Подходя к дому, Айзик издалека увидел, что дверь закрыта. Он и так не очень волновался – кто догадается, что замок не заперт? – а тут успокоился окончательно. Его больше беспокоили ноги, идти в войлочных чувяках по камням было больно и затруднительно, но носить кожаную обувь в дни траура было запрещено.

Переступив порог, он несколько мгновений простоял молча, в немом изумлении. Весь пол был разрушен. Воспользовавшись тем, что все жители квартала ушли на похороны, воры, не боясь быть услышанными, разбивали плитку за плиткой, пока не нашли искомое. Да, та самая плита в углу, на которую указывал скрюченный палец отца, была разломана надвое и вывернута, бесстыдно обнажив желтое песчаное нутро.

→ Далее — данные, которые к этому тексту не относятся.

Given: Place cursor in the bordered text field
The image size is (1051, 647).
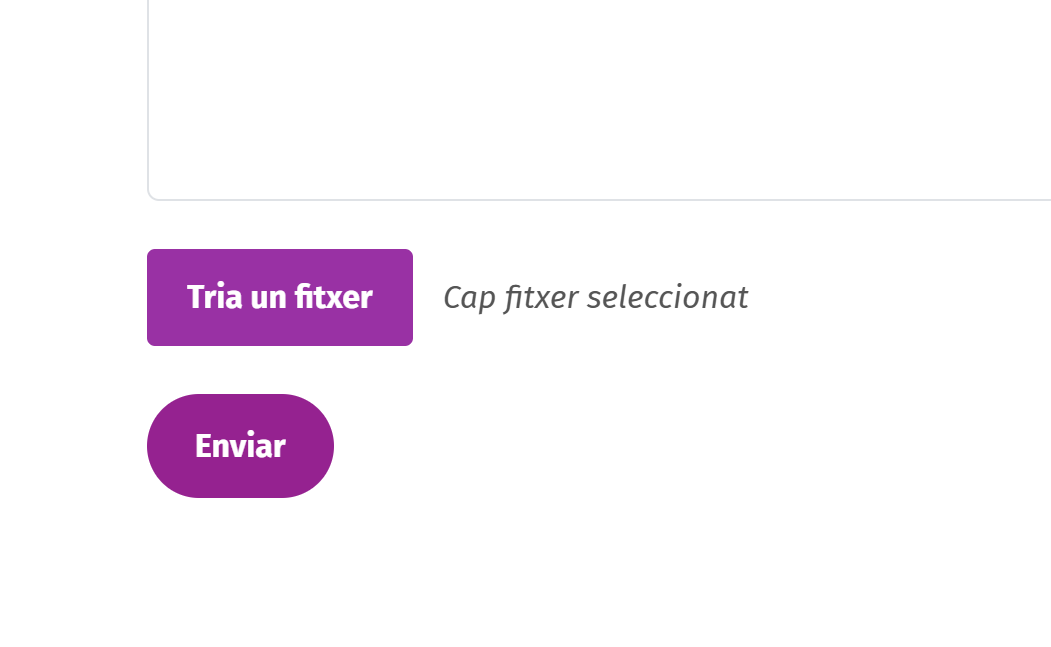Looking at the screenshot, I should click(600, 100).
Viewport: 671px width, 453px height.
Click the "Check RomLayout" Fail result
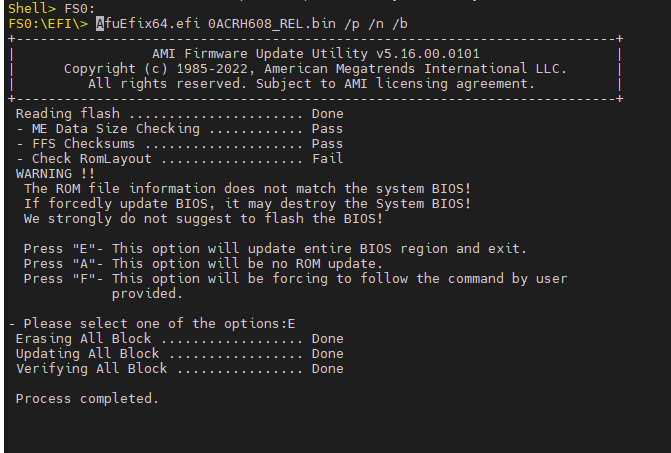327,159

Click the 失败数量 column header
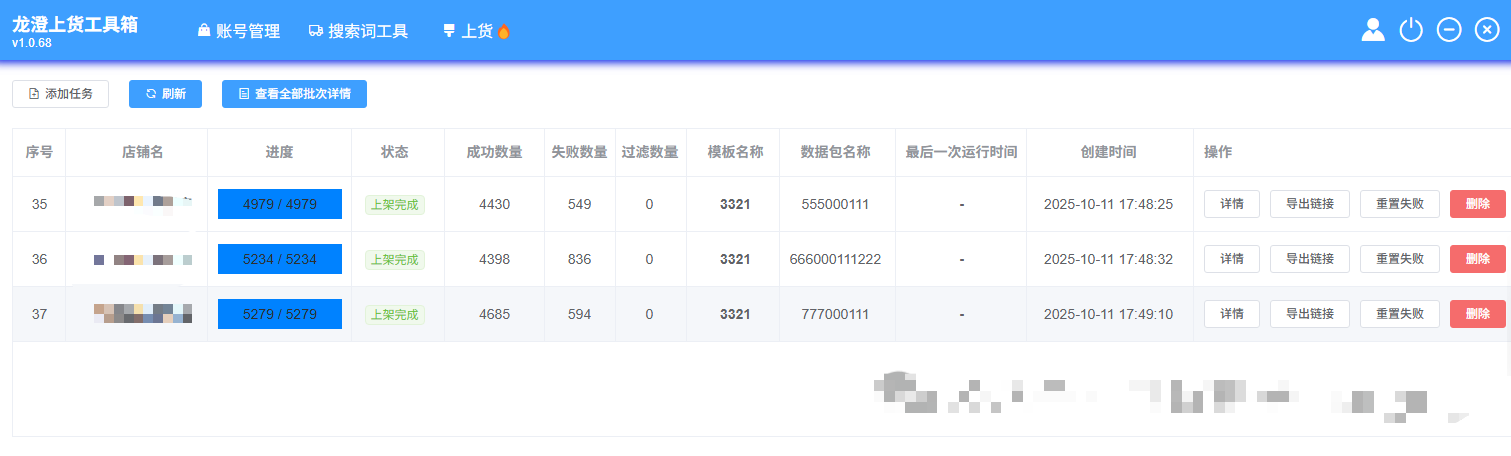pyautogui.click(x=580, y=152)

Прошел первый месяц траура. Айзик три раза в день произносил кадиш по отцу, учил в его память разделы Мишны, читал псалмы. Жили скудно, денег почти не было. Немного помогали соседи, Шейна, разумеется, сразу отправила письмо отцу с рассказом о печальных событиях, но ожидать быстрого ответа не приходилось. Что делать, как жить дальше, он не понимал. Иерусалим давил его, словно удавка, мешая дышать, не давая распрямить плечи. Но как вырваться из него, ведь денег нет ни на переезд, ни на новое жилье? Да и на старое тоже нет денег, отец сам рассчитывался с хозяином, не посвящая Айзика в подробности. Скоро придет срок платить за аренду, а в кармане пусто. Угроза оказаться на улице встала во весь рост.

Не желая доводить дело до драматической развязки, Айзик решил заранее выяснить про аренду. К его величайшему удивлению, выяснилось, что три месяца назад отец купил эту комнату, заплатив немалую сумму. Продать комнату можно было моментально, в старом городе жилья катастрофически не хватало, и любой освобождавшийся угол выхватывали чуть ли не вместе с руками.